Render the listing's lines as a JSON list of strings, one string per line with blank lines left out, covering only the lines from the start of the listing through the line containing "This screenshot has", inclusive.

START Exercise material

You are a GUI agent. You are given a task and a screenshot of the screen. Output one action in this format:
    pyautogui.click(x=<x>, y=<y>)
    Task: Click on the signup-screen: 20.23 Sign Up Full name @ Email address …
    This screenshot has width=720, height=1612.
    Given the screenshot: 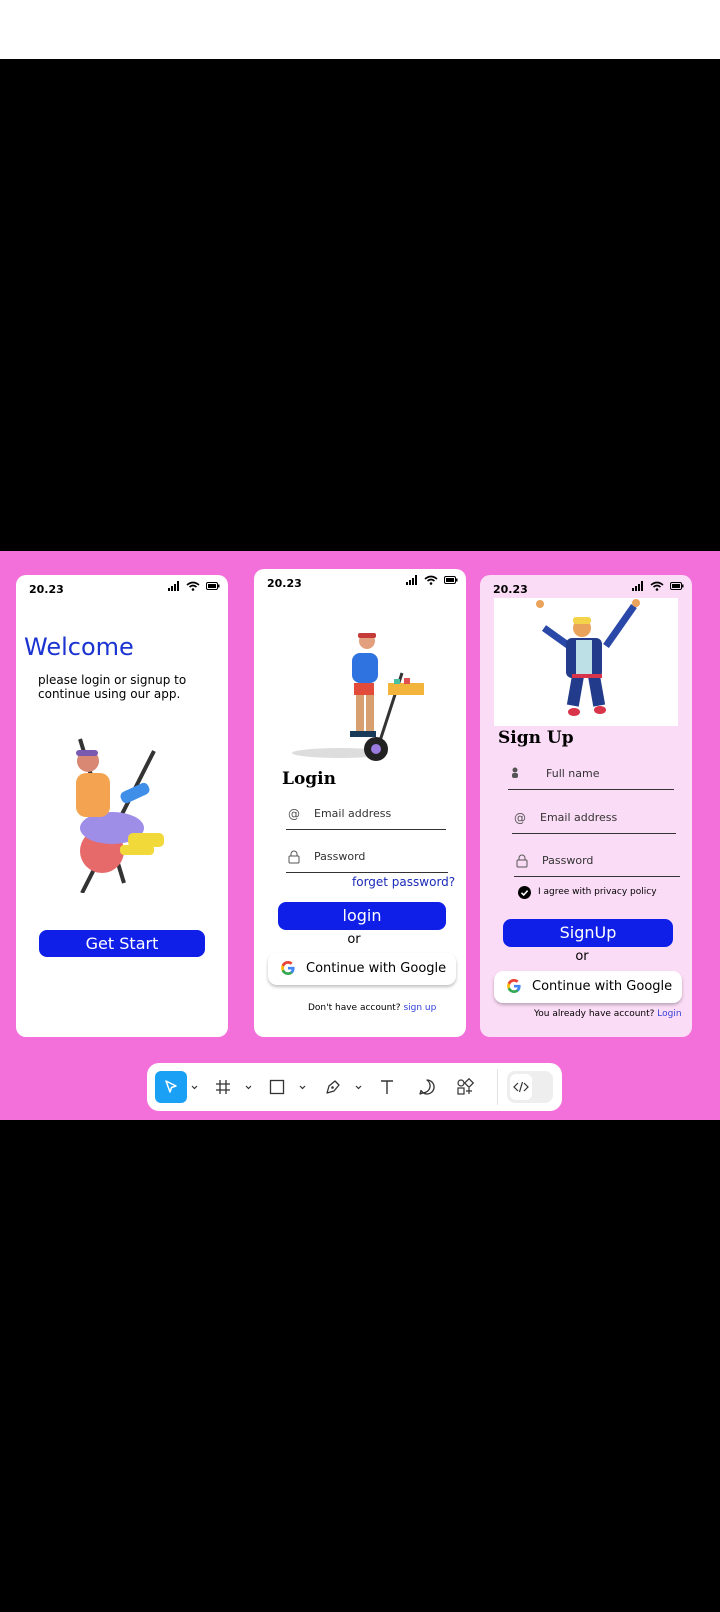 What is the action you would take?
    pyautogui.click(x=586, y=806)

END Exercise material

[Response box]
[
  "You are a GUI agent. You are given a task and a screenshot of the screen. Output one action in this format:",
  "    pyautogui.click(x=<x>, y=<y>)",
  "    Task: Click on the signup-screen: 20.23 Sign Up Full name @ Email address …",
  "    This screenshot has width=720, height=1612."
]